According to the International Testing Agency, Valieva failed a test at the Russian national championships on Dec. 25. Her sample came back positive on Tuesday, a day after she helped the Russian Olympic Committee win figure skating team gold.

In a statement issued by WADA, the agency said the "sample in this case was not flagged by RUSADA as being a priority" when sent to Stockholm, Sweden, for testing and "this meant the laboratory did not know to fast-track the analysis."

RUSADA temporarily suspended her only to lift the ban on Wednesday after an appeal by the skater.

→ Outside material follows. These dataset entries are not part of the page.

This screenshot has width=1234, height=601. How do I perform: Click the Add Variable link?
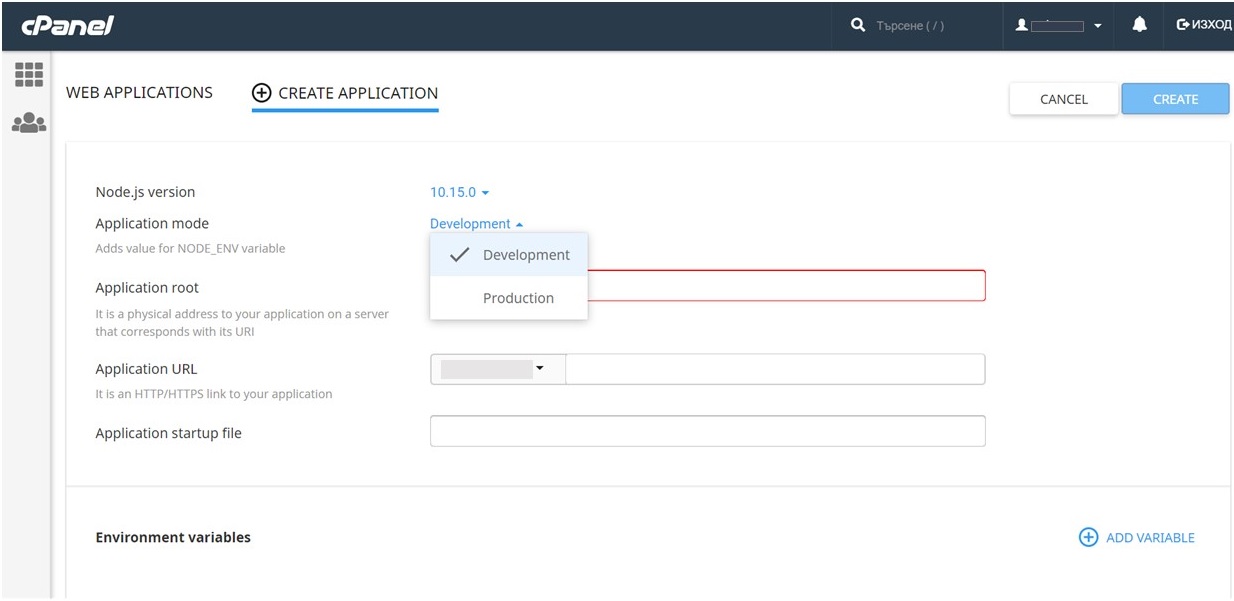pyautogui.click(x=1149, y=538)
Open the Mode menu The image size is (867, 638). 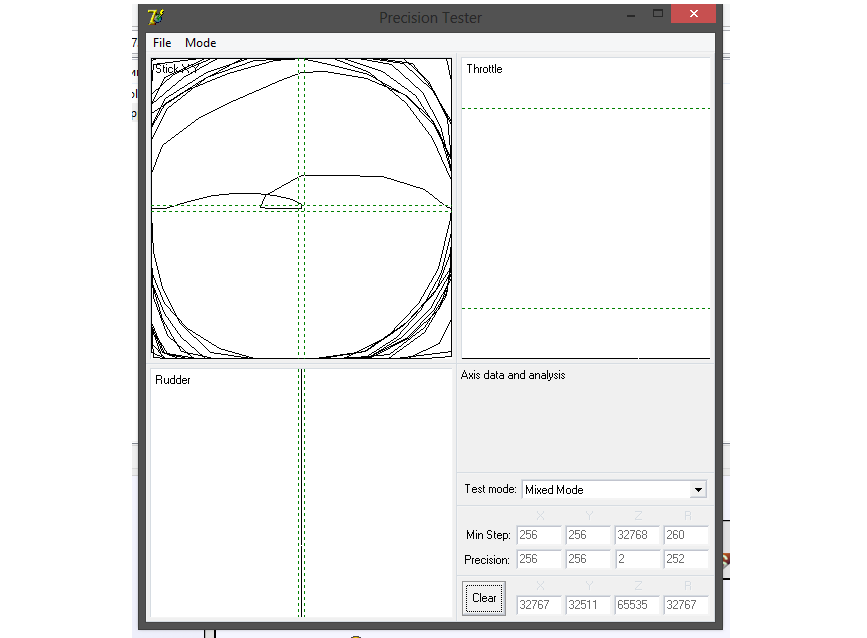[x=200, y=43]
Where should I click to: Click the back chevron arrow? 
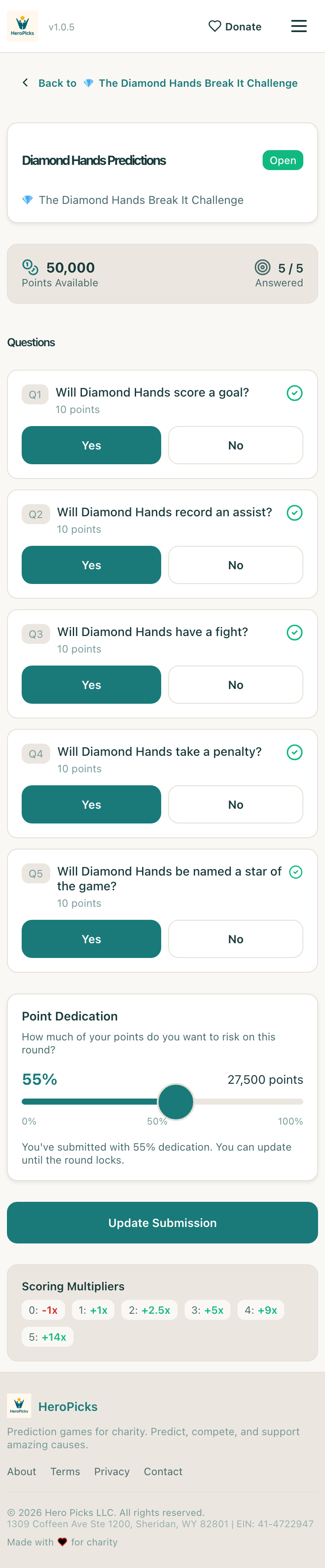point(25,83)
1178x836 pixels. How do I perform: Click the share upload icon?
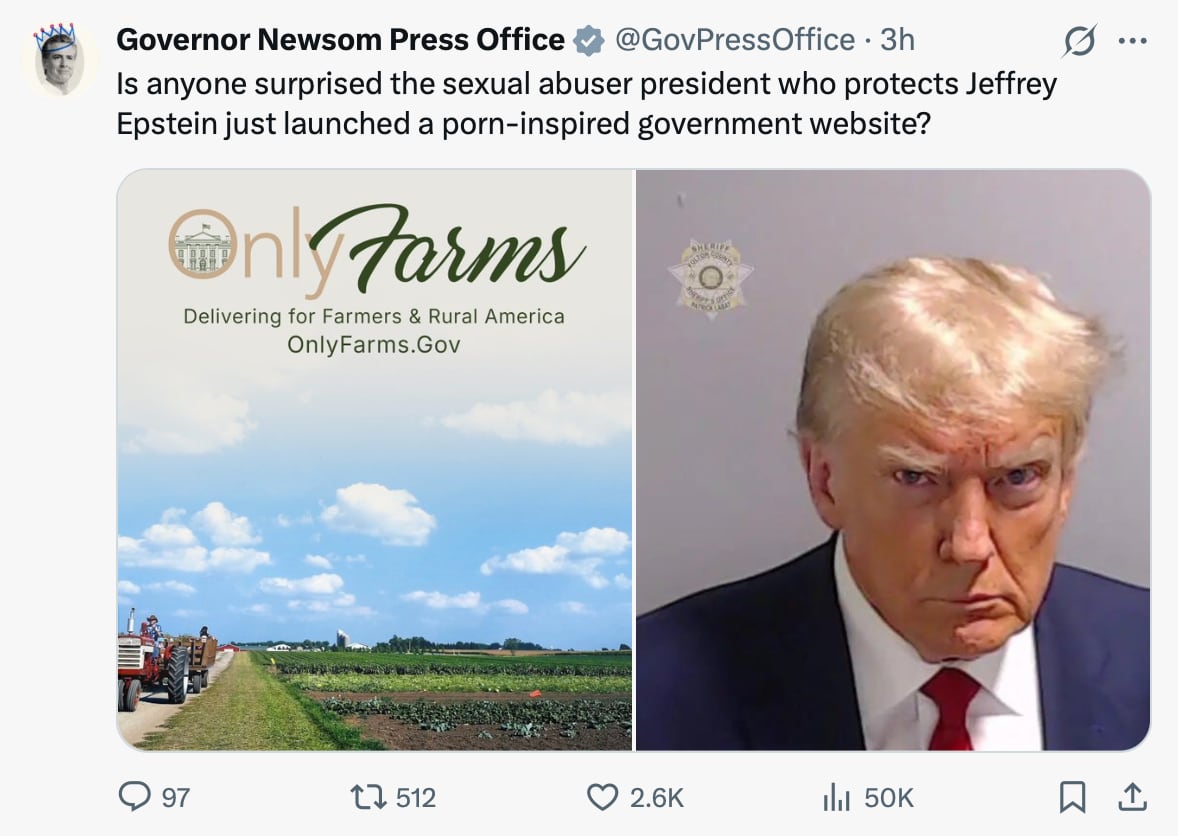(x=1132, y=797)
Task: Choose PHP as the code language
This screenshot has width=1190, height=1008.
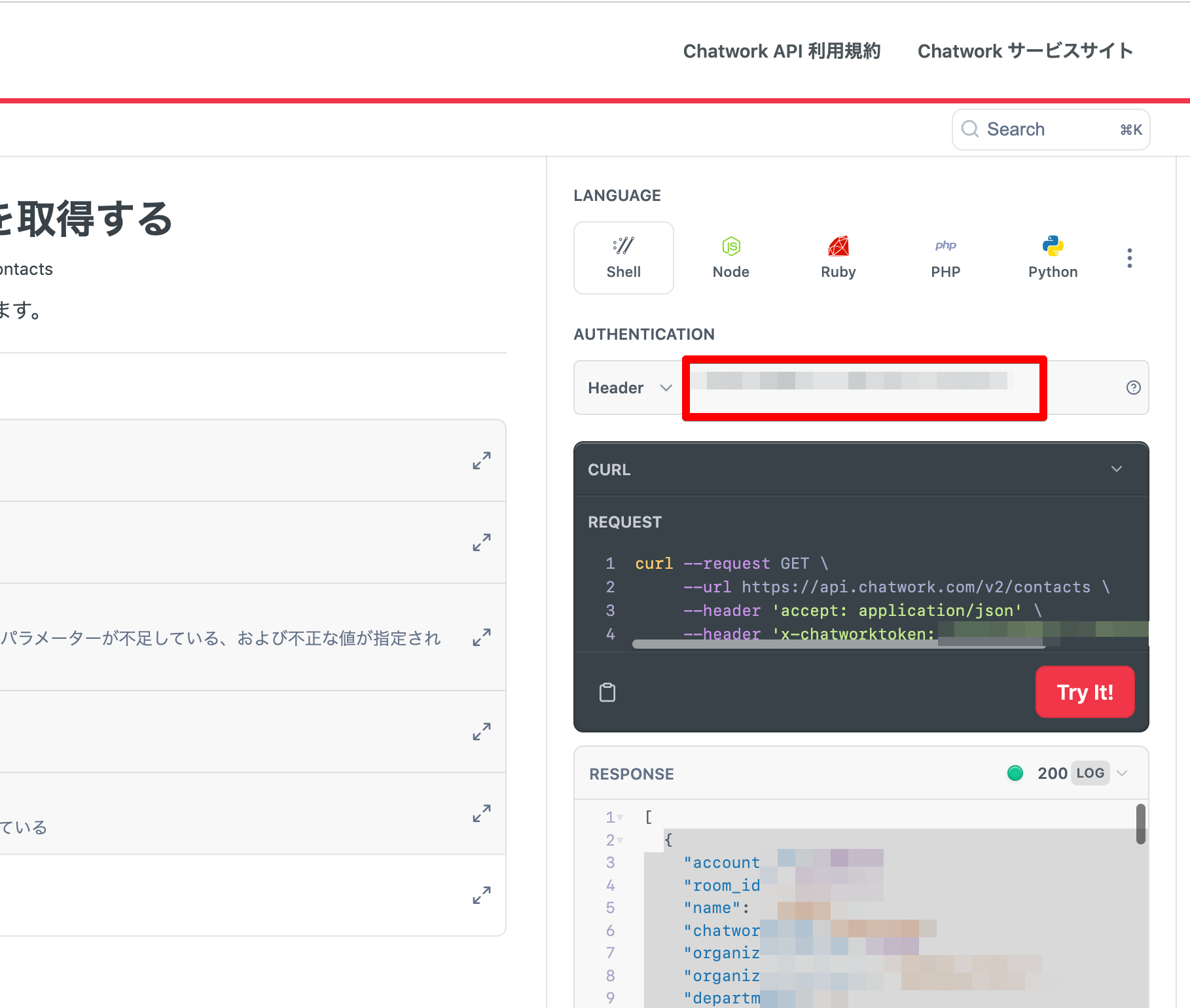Action: pyautogui.click(x=945, y=258)
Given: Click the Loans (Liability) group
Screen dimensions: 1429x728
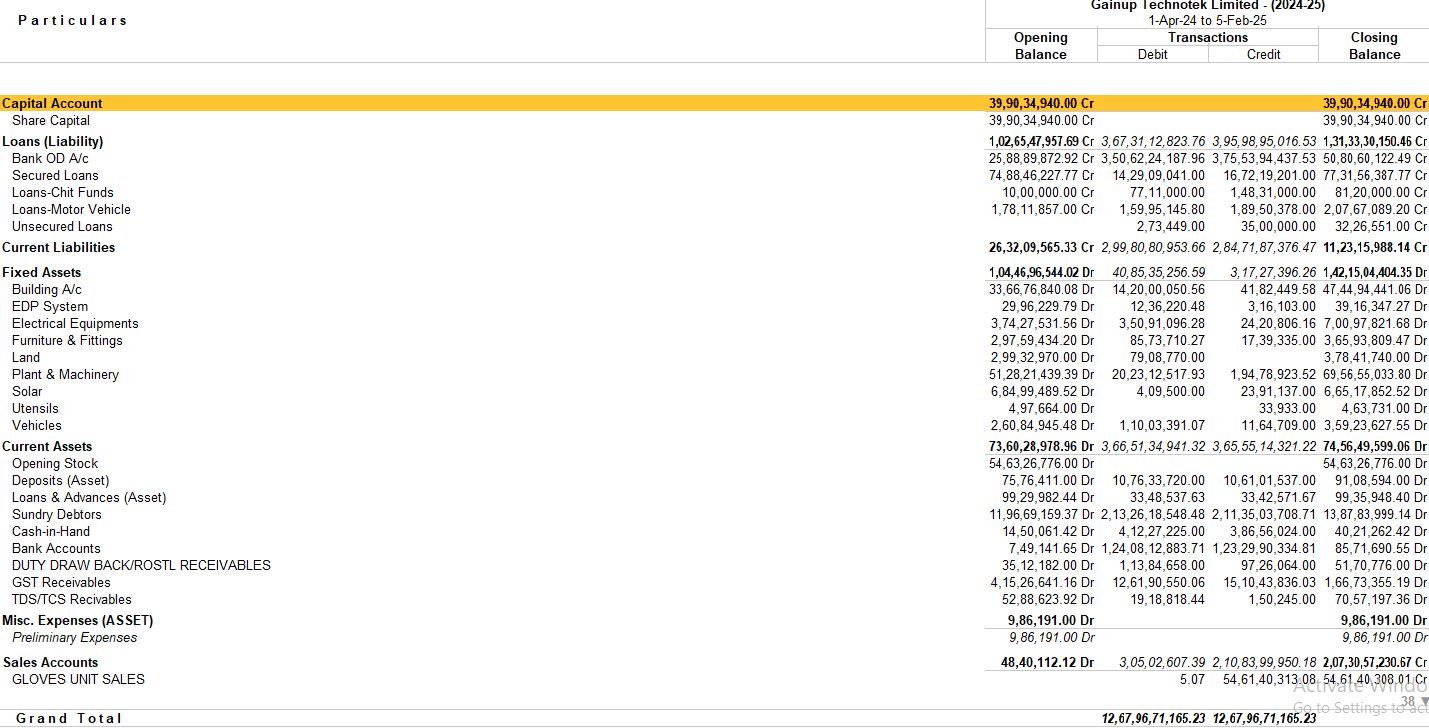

The ruling said no provisional suspension should be imposed on the athlete due to exceptional circumstances, including Valieva being a "protected person" in the World Anti-Doping Code as she is under the age of 16.

It also stated that preventing Valieva, who has not tested positive during the Beijing Games and is still subject to a disciplinary procedure over her December case, from competing here "would cause her irreparable harm."

An "untimely" notification by the International Testing Agency hindered Valieva from readying documents for her support and it was not her fault the result of the test was released during the Beijing Games, said the ruling.

The women's short program is scheduled for Tuesday and the free skate Thursday. Valieva holds the world records for points scored in the short program, free skate and combined total.

The IOC said no medal and flower ceremonies will take place during the Beijing Games should Valieva finish among the top three in the women's singles, and will instead hold one once her case has been concluded in consultation with the athletes and national Olympic committees concerned.

Russian athletes are competing in Beijing under the Russian Olympic Committee banner due to a ban on the national team over allegations of orchestrated doping.

Had the gold medal-winning ROC been disqualified from the figure skating team event, the United States would have been elevated to gold, Japan to silver and Canada to bronze.

CAS noted it was not requested to rule on the merits of the case against Valieva, nor to "examine the legal consequences relating to the result of the team event in figure skating, as such issues will be examined in other proceedings."

The banned substance detected in Valieva's system in December was trimetazidine, a medication usually administered for heart diseases, but that can also help improve an athlete's stamina.